#### STORED DATA

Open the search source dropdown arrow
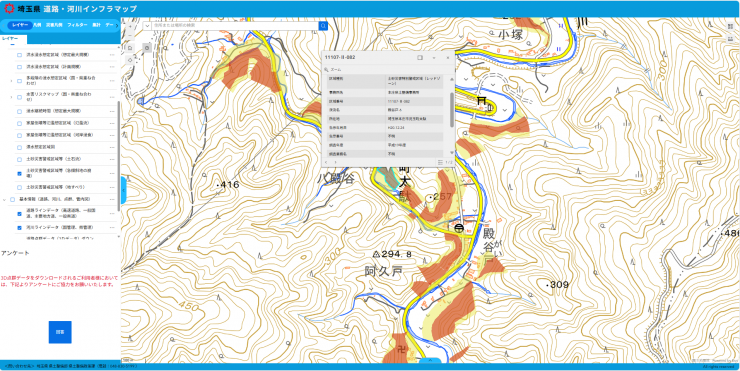Viewport: 740px width, 371px height. coord(147,25)
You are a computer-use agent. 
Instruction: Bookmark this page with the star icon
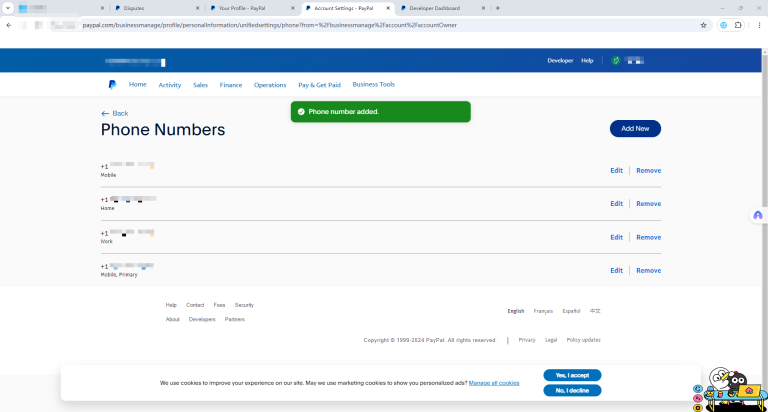click(704, 25)
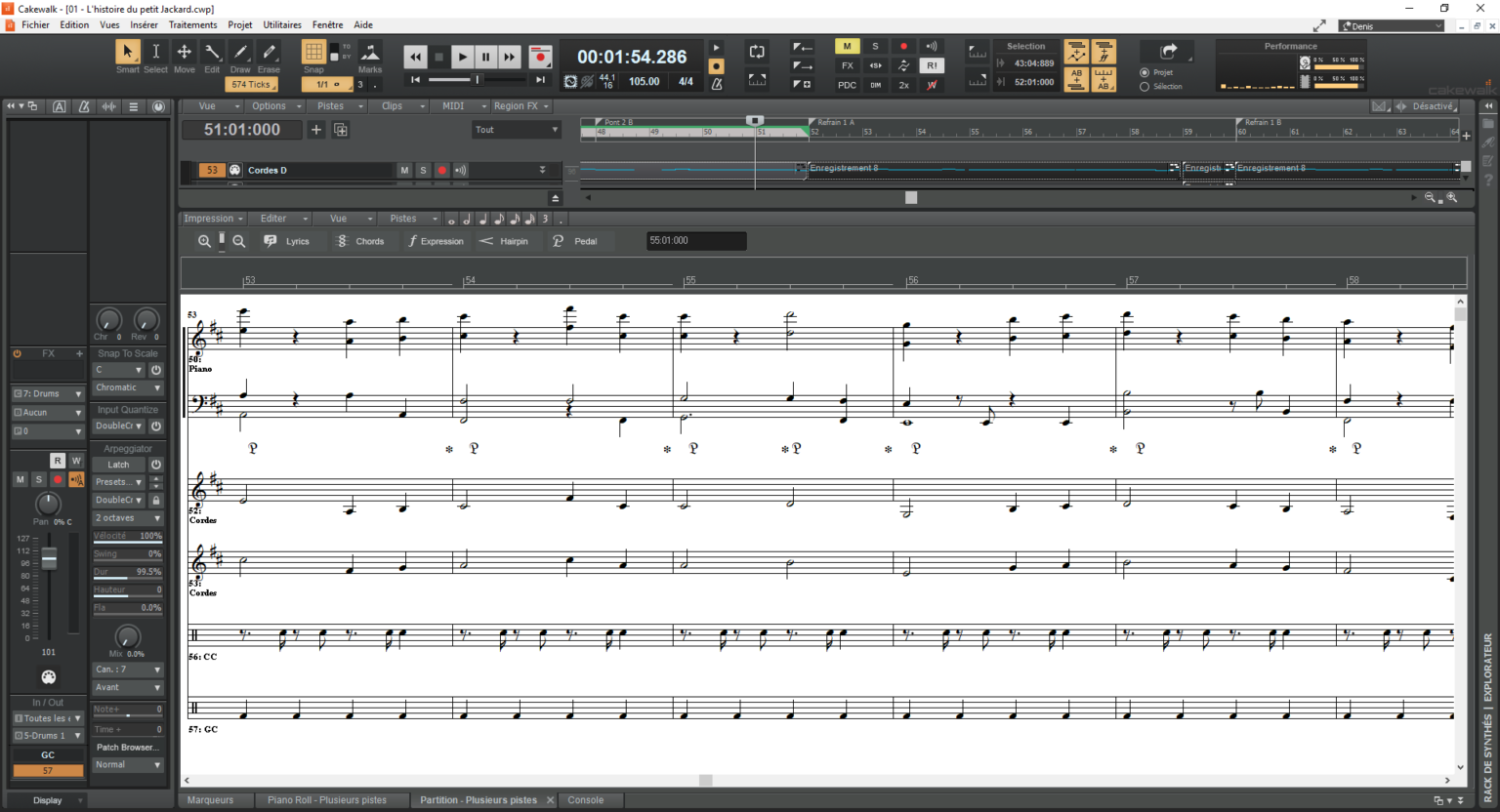1500x812 pixels.
Task: Select the eighth note duration icon
Action: click(x=498, y=219)
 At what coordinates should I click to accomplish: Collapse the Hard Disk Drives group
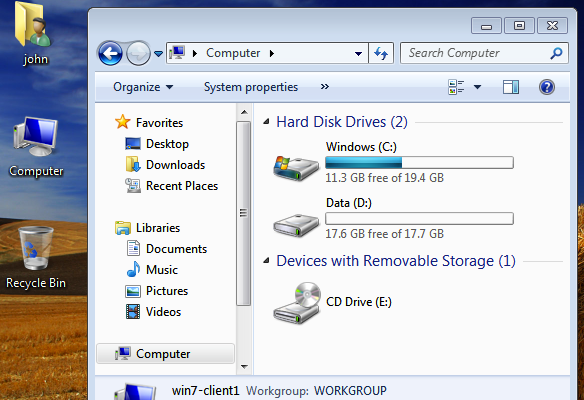pyautogui.click(x=266, y=121)
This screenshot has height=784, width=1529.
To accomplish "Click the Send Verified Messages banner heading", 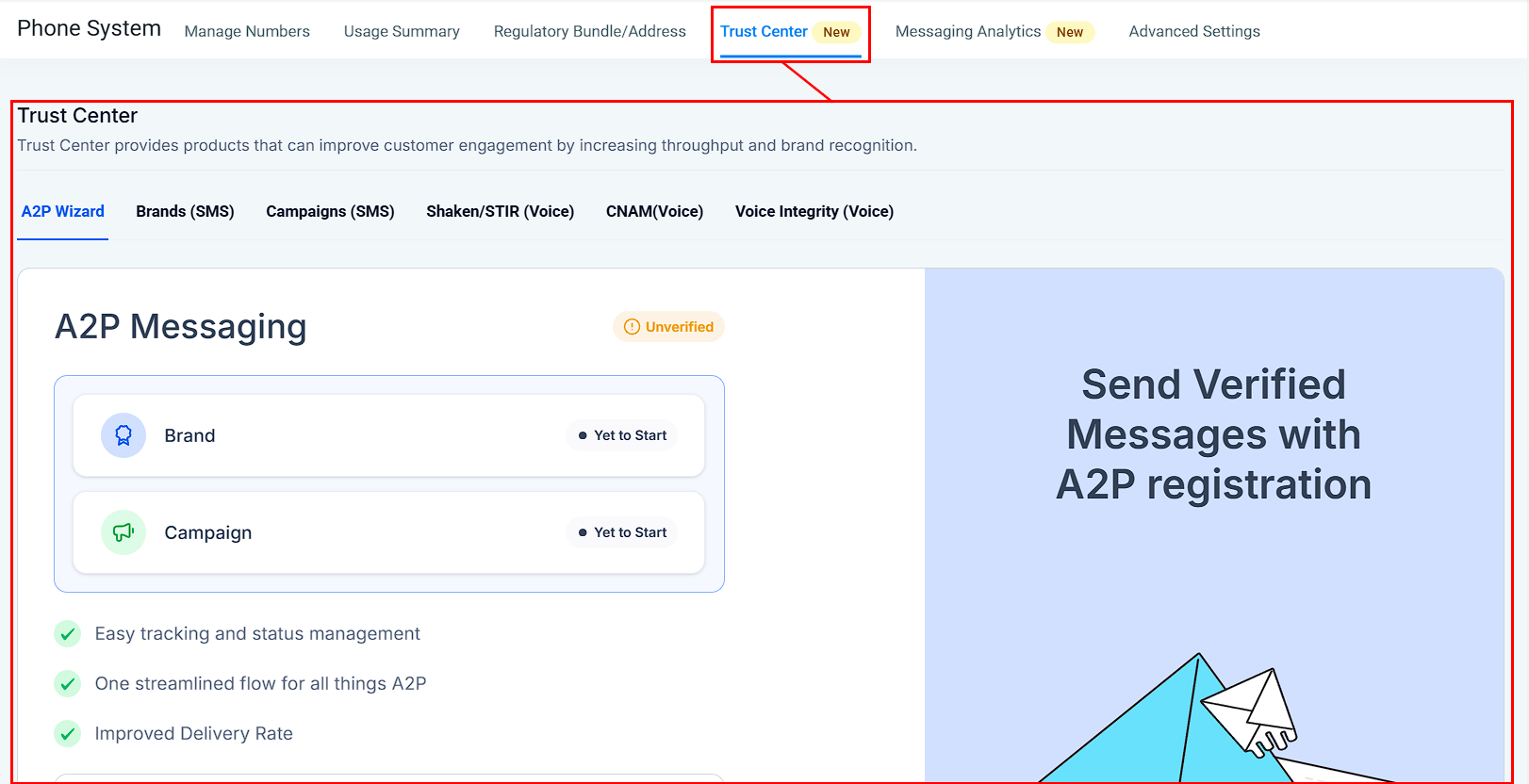I will tap(1213, 434).
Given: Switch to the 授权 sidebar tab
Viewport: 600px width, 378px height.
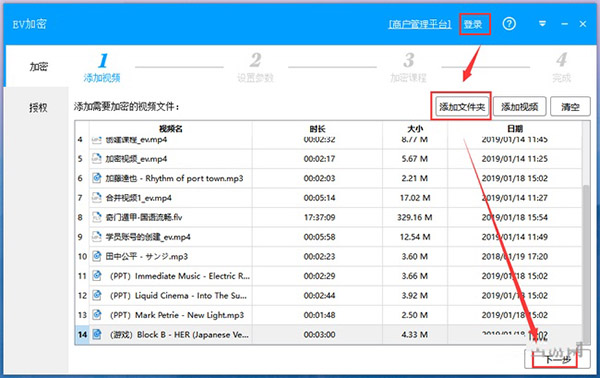Looking at the screenshot, I should tap(38, 108).
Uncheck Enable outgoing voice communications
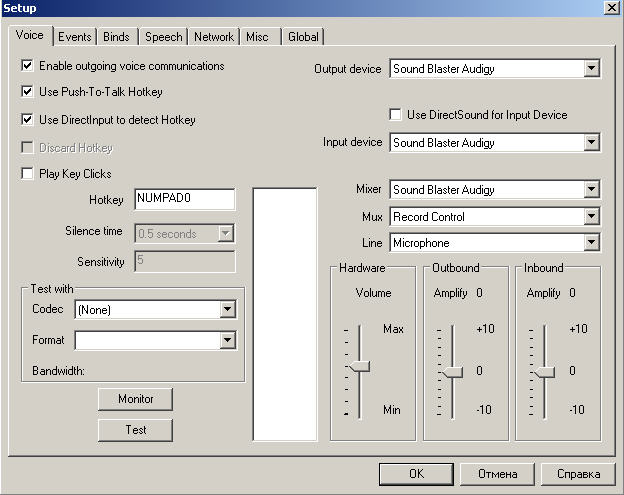Screen dimensions: 624x495 tap(27, 66)
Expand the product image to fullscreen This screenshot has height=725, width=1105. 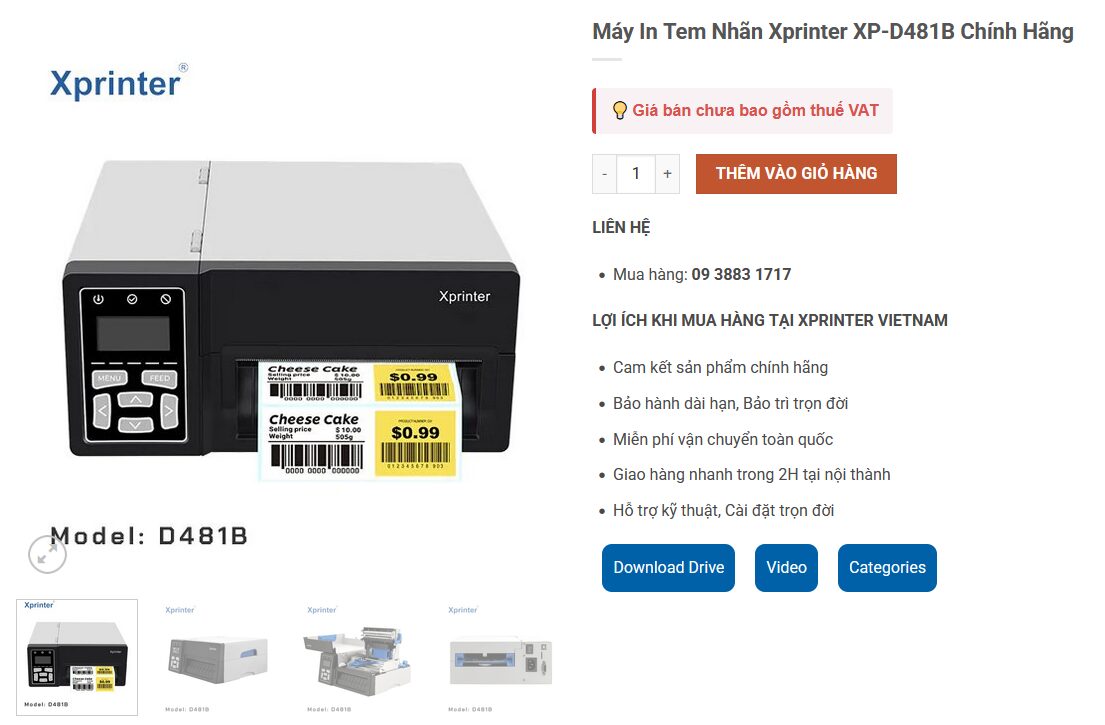(46, 554)
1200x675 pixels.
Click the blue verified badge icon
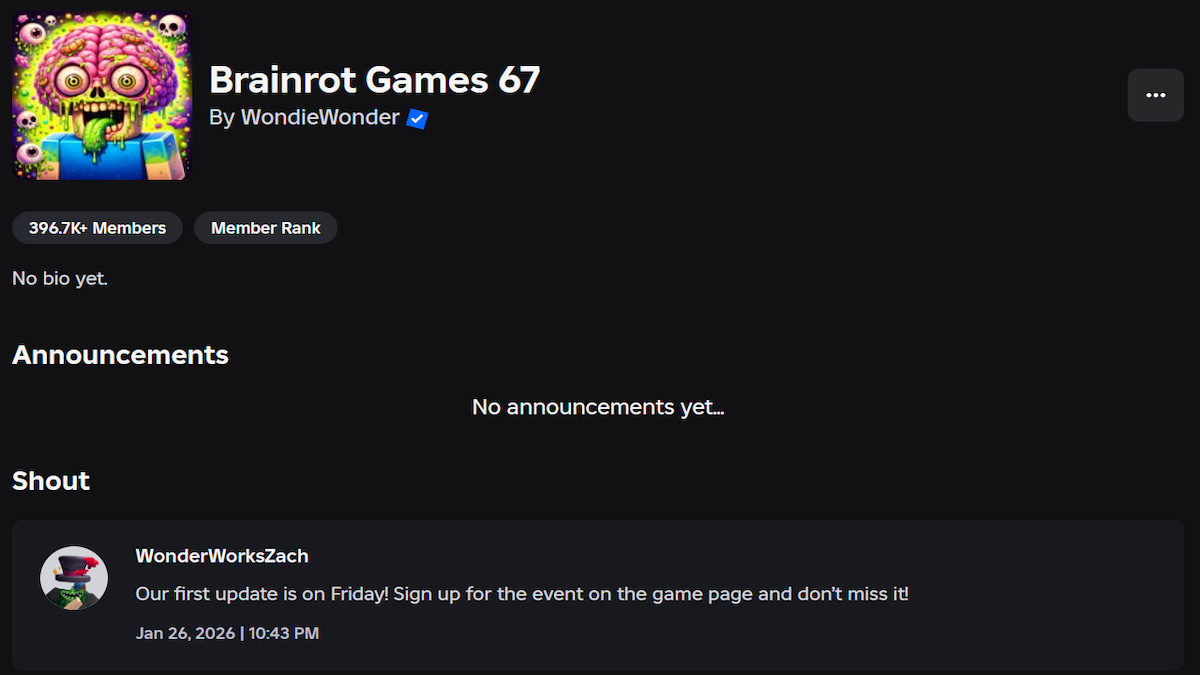tap(418, 119)
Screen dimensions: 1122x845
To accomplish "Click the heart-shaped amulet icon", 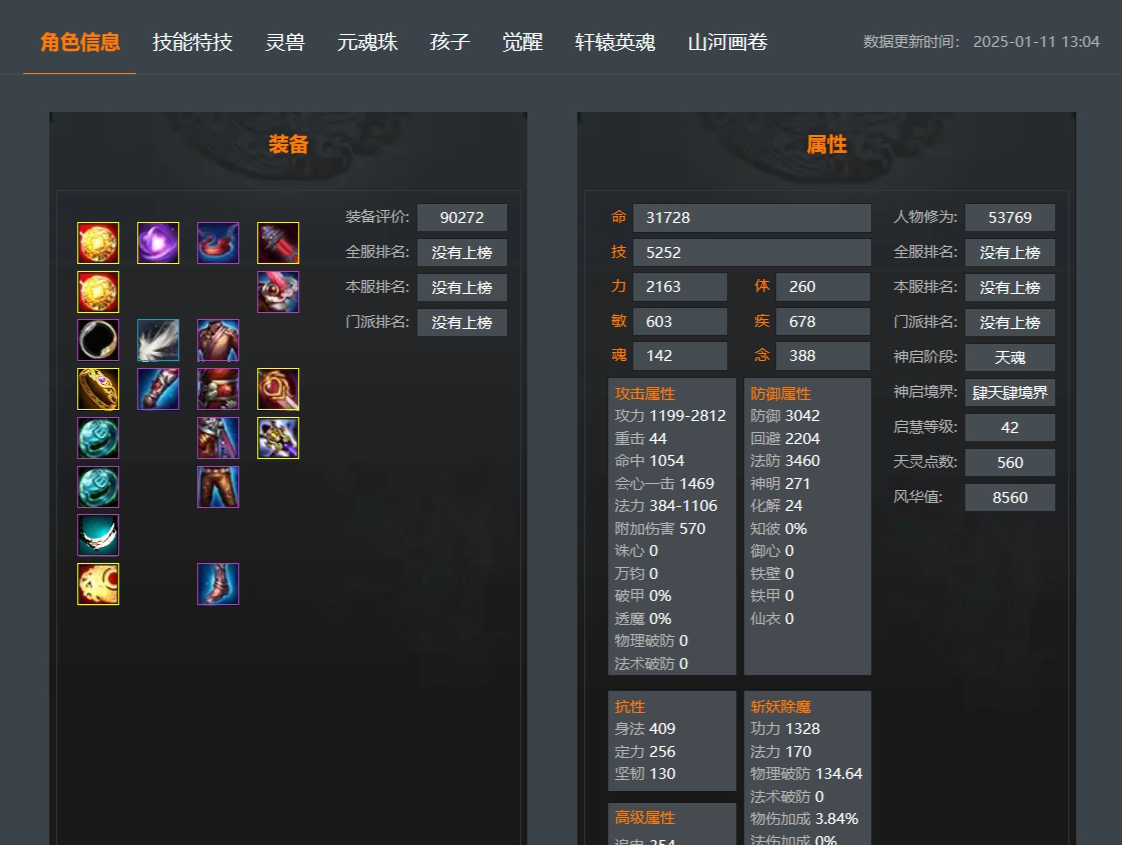I will pos(278,389).
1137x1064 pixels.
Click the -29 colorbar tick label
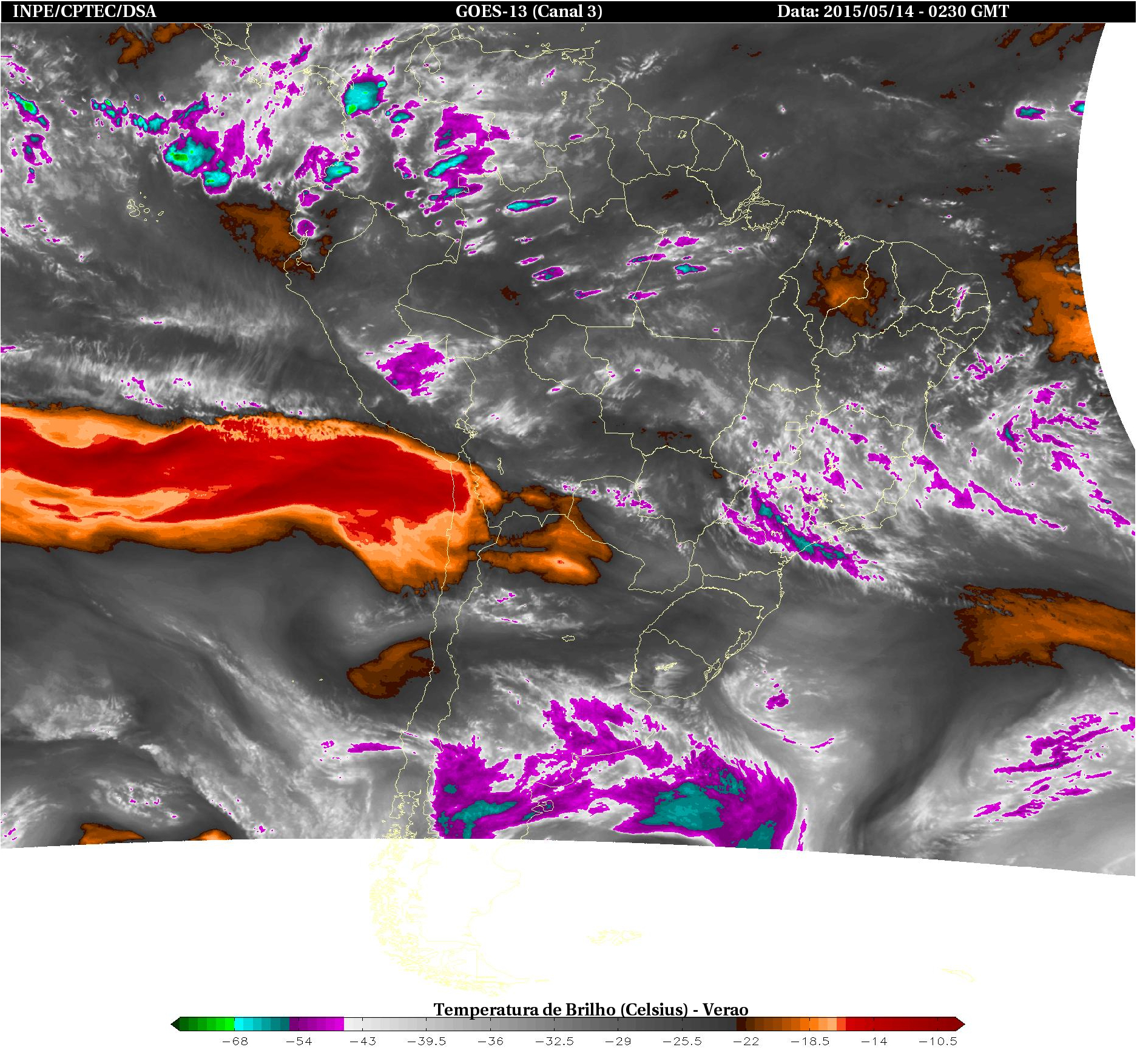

#### INSTRUCTIONS TO FOLLOW
Your answer must be the lines from the one containing "1137x1064 pixels." through the last line of the records, copied exactly, with no pictures.

#### REPLY TO THE TASK
1137x1064 pixels.
Click the -29 colorbar tick label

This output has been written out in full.